■ DESCRIPTION OF THE TASK ■
Your task is to retype, exactly, the line containing "Instruction: Mark all notifications as read" and every later line through the end of the listing, with pictures omitted.
--- START ---
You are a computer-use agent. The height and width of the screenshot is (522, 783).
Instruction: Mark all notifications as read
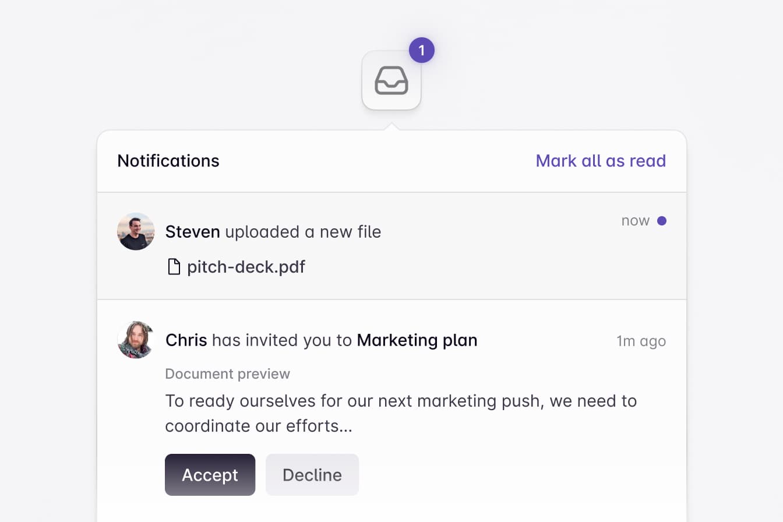pos(601,161)
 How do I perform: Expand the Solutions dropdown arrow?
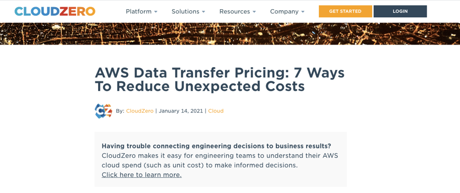[x=203, y=12]
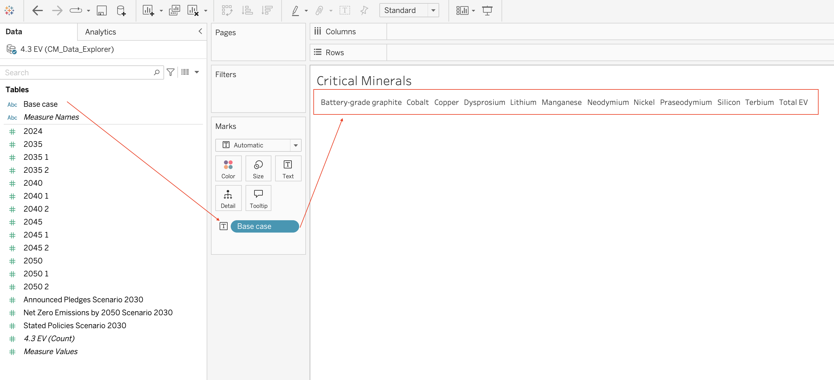Click the New Data Source icon
The width and height of the screenshot is (834, 380).
[x=121, y=11]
--- END ---
■ SOLUTION ■
Instruction: Mark all notifications as read
pos(601,161)
 How do I perform: Expand the Solutions dropdown arrow?
[x=203, y=12]
Click the New Data Source icon
The width and height of the screenshot is (834, 380).
[x=121, y=11]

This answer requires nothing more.